Adversarial Robustness of Deep Learning Models

Presenter: Pin-Yu Chen (IBM Research)

Conference: ECCV 2020

Date and Time: Aug. 23rd, 2020

Description of the Tutorial

Despite achieving high standard accuracy in a variety of machine learning tasks, deep learning models built upon neural networks have recently been identified having the issue of lacking adversarial robustness. The decision making of well-trained deep learning models can be easily falsified and manipulated, resulting in ever-increasing concerns in safety-critical and security-sensitive applications requiring certified robustness and guaranteed reliability. In recent years, there has been a surge of interest in understanding and strengthening adversarial robustness of an AI model in different phases of its life cycle, including data collection, model training, model deployment (inference) and system-level (software+hardware) vulnerabilities, giving rise to different robustness factors and threat assessment schemes. 

 This tutorial will provide an overview of recent advances in the research of adversarial robustness, featuring both comprehensive research topics and technical depth. We will cover three fundamental pillars in adversarial robustness: attack, defense and verification. Attack refers to efficient generation of adversarial examples or poisoned data samples for robustness assessment under different attack assumptions (e.g., white-box v.s. black-box attacks, prediction-evasion v.s. model stealing). Defense refers to adversary detection and robust training algorithms to enhance model robustness. Verification refers to attack-agnostic metrics and certification algorithms for proper evaluation of adversarial robustness and standardization. For each pillar, we will emphasize the tight connection between computer vision techniques and adversarial robustness, ranging from fundamental techniques such as first-order and zero-order optimization, minimax optimization, geometric analysis, model compression, data filtering and quantization, subspace analysis, active sampling, frequency component analysis to specific applications such as computer vision, automatic speech recognition, natural language processing and data regression.
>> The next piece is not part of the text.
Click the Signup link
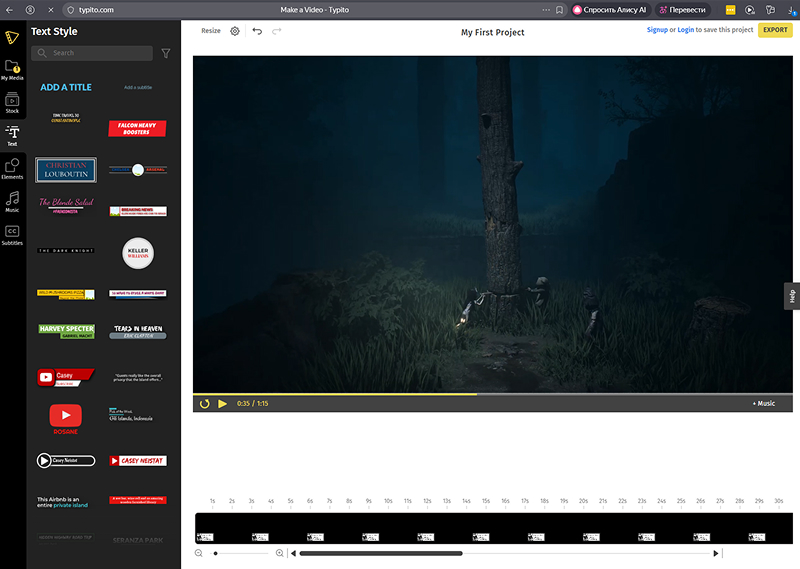 (657, 30)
Furthermore, we will also cover new applications originated from adversarial robustness research, such as robust feature representation learning and enhanced model interpretability.

 This tutorial aims to serve as a short lecture for researchers and students to access the emergent field of adversarial robustness from the viewpoint of computer vision community. The contents of this tutorial will provide sufficient background for participants to understand the motivation, research progress, opportunities and ongoing challenges in adversarial robustness, in addition to pointers to open source research libraries. The outline of this tutorial is as follows.

Tutorial Outline

1.     Introduction and Motivation for Studying Adversarial Robustness 

2.     Attack Methods

3.     Defense Methods

4.     Verification Methods

5.     Conclusion and Open Questions

Presenter's Bio: <link>

Dr. Pin-Yu Chen is currently a research staff member at IBM Thomas J. Watson Research Center, Yorktown Heights, NY, USA. He is also the chief scientist of RPI-IBM AI Research Collaboration and PI of ongoing MIT-IBM Watson AI Lab projects. Dr. Chen received his Ph.D. degree in electrical engineering and computer science and M.A. degree in Statistics from the University of Michigan, Ann Arbor, USA, in 2016. He received his M.S. degree in communication engineering from National Taiwan University, Taiwan, in 2011 and B.S. degree in electrical engineering and computer science (undergraduate honors program) from National Chiao Tung University, Taiwan, in 2009. 

Dr. Chen’s recent research is on adversarial machine learning and robustness of neural networks. His long-term research vision is building trustworthy machine learning systems. He has published more than 25 papers on trustworthy machine learning at major AI and machine learning conferences and has co-organized workshops on adversarial learning for machine learning and data mining such as KDD’19. His research interest also includes graph and network data analytics and their applications to data mining, machine learning, signal processing, and cyber security. He was the recipient of the Chia-Lun Lo Fellowship from the University of Michigan Ann Arbor. He received the NIPS 2017 Best Reviewer Award, and was also the recipient of the IEEE GLOBECOM 2010 GOLD Best Paper Award. Dr. Chen is currently on the editorial board of PLOS ONE. 

At IBM Research, Dr. Chen has co-invented more than 20 U.S. patents. In 2019, he received two Outstanding Research Accomplishments on research in adversarial robustness and trusted AI, and one Research Accomplishment on research in graph learning and analysis.